» **Given information**
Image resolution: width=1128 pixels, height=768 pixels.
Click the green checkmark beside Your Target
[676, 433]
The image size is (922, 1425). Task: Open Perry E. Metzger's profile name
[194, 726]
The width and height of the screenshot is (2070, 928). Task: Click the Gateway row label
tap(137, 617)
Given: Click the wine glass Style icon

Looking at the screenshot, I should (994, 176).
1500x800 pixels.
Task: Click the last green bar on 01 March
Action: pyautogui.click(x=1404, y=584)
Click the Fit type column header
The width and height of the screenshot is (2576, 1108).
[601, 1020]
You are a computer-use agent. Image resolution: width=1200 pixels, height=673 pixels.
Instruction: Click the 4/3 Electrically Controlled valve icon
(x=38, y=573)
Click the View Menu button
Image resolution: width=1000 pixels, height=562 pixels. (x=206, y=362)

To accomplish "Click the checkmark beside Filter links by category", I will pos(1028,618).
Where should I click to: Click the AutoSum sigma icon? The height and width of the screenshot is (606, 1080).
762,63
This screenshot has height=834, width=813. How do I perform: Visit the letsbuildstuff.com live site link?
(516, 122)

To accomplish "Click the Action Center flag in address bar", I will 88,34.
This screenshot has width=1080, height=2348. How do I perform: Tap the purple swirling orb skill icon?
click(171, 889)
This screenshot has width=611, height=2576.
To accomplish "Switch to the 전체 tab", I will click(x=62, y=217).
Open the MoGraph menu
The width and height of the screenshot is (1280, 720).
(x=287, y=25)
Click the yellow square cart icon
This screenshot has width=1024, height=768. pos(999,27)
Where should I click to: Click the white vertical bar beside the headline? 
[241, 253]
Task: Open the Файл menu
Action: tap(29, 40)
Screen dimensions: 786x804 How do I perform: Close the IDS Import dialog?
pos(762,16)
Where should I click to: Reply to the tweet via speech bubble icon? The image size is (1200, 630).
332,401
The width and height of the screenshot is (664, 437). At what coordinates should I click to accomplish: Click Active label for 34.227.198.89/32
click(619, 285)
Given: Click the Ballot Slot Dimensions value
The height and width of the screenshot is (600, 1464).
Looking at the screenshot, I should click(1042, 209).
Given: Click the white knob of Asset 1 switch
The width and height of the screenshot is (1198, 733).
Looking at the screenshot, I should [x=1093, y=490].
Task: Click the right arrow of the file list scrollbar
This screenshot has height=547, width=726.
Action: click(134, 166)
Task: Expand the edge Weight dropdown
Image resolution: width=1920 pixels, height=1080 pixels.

» **Task directions**
Please count the lines above that contain the string "perform" and give only the number.

» **Task output**
3